**REQUEST**
Please reproduce the lines word for word, starting at the line that has "The image size is (718, 484)." and stopping after the line that has "Play Item Sound". Leave the pictures out of your answer.

**DATA SECTION**
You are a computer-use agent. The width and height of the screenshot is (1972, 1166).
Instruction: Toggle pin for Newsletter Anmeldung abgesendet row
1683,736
==
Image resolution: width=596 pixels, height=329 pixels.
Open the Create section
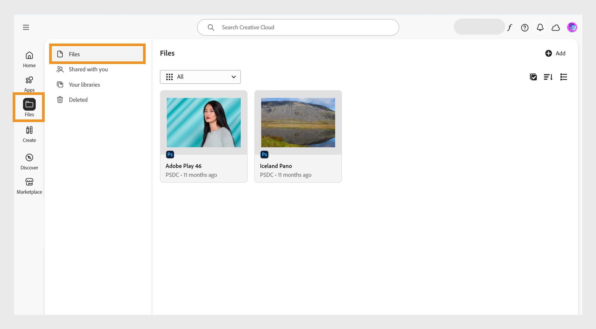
* * *
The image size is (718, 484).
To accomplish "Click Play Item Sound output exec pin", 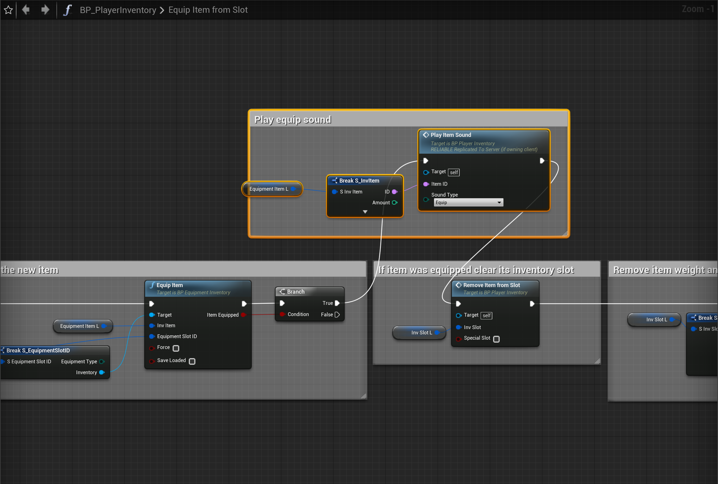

**COMPLETED TASK**
The image size is (718, 484).
To accomplish "Click Play Item Sound output exec pin", 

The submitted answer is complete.